Henry Dearborn (1801–1809)

Henry Dearborn (1801–1809)

Henry Dearborn was born in North Hampton, New Hampshire, on February 23, 1751. Dearborn committed much of his early adulthood to armed service, beginning in 1775 as a captain with the New Hampshire Minutemen at the outbreak of the Revolutionary War. He went on to serve in the U.S. Army with much distinction from 1776 to 1789. A major by 1777, Dearborn joined General George Washington's personal staff as a colonel in 1781.

Following his transfer in 1784 to Maine, then still a district of Massachusetts, Dearborn became a brigadier general of the Maine militia in 1787. In 1789, he gained the rank of major general and earned an appointment as U.S. marshal for the district of Maine.

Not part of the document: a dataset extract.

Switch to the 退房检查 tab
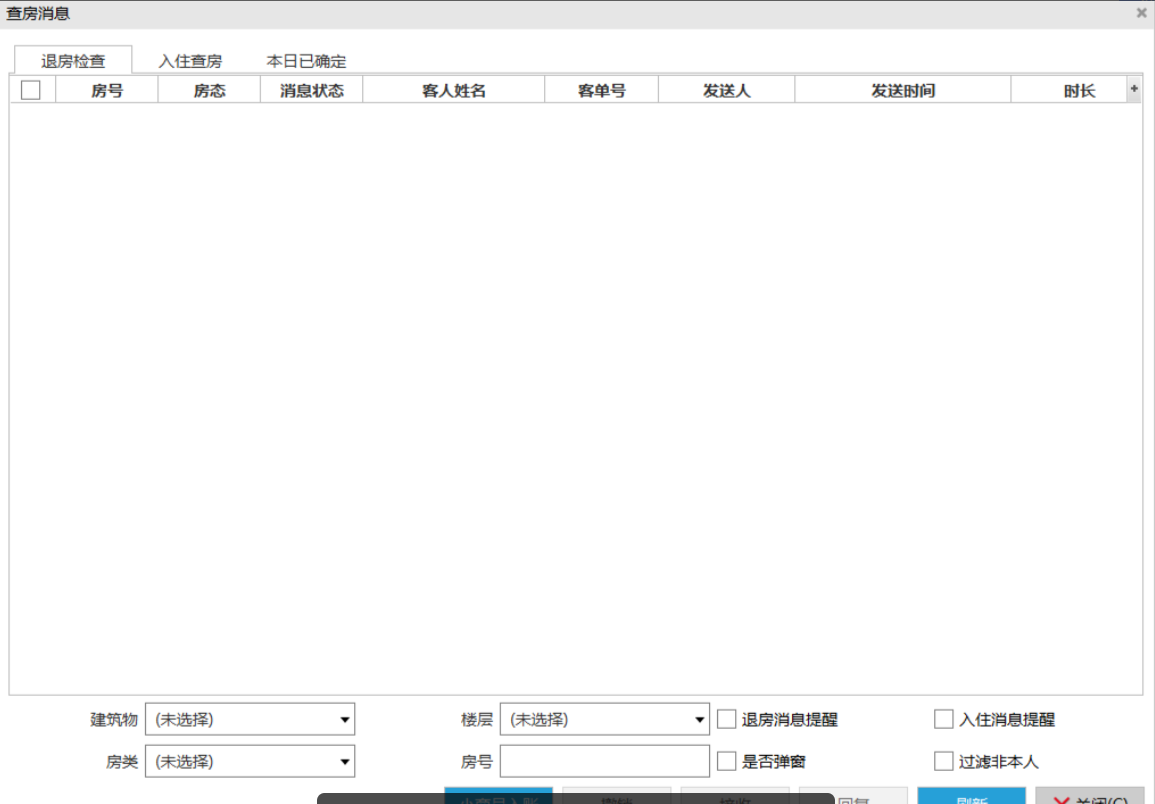The width and height of the screenshot is (1155, 804). coord(73,61)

Dearborn went on to begin a political career in 1793, serving in Congress until 1797 as a representative from Massachusetts. Four years later, Dearborn became secretary of war by appointment of President Thomas Jefferson, serving in Jefferson's cabinet from 1801 to 1809. He became collector of the port of Boston for three years during James Madison's first presidential term (1809-1812), but he left that post to rejoin the U.S. Army as a senior major general during the War of 1812 (1812-1813).Dearborn left the Army at war's end and did not return to national service until 1822, when he accepted a position as U.S. minister to Portugal (1822-1824). Retiring upon his return home, Dearborn died in Roxbury, Massachusetts, on June 6, 1829.